Task to carry out> Please copy the listing below word for word, leaving out the pictures.

Word and element location listing
---
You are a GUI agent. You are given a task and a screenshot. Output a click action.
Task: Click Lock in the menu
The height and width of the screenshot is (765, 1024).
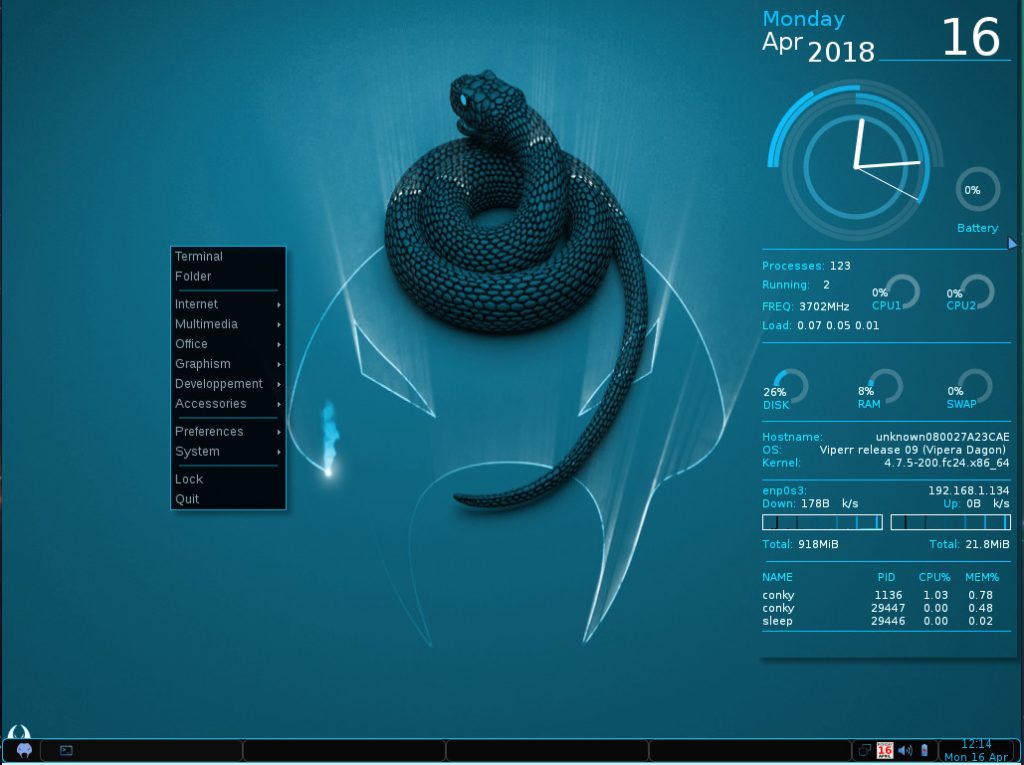coord(189,480)
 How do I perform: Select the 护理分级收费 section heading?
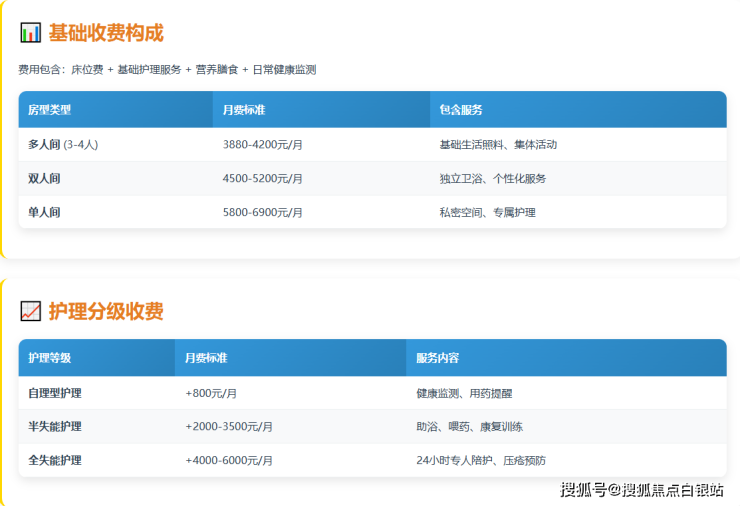(105, 311)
---
Reply to the exercise>
You are a GUI agent. You are given a task and a screenshot. Output a click action.
Task: Click Lock in the menu
The height and width of the screenshot is (765, 1024).
coord(189,480)
 How do I perform: Select the 护理分级收费 section heading?
(105, 311)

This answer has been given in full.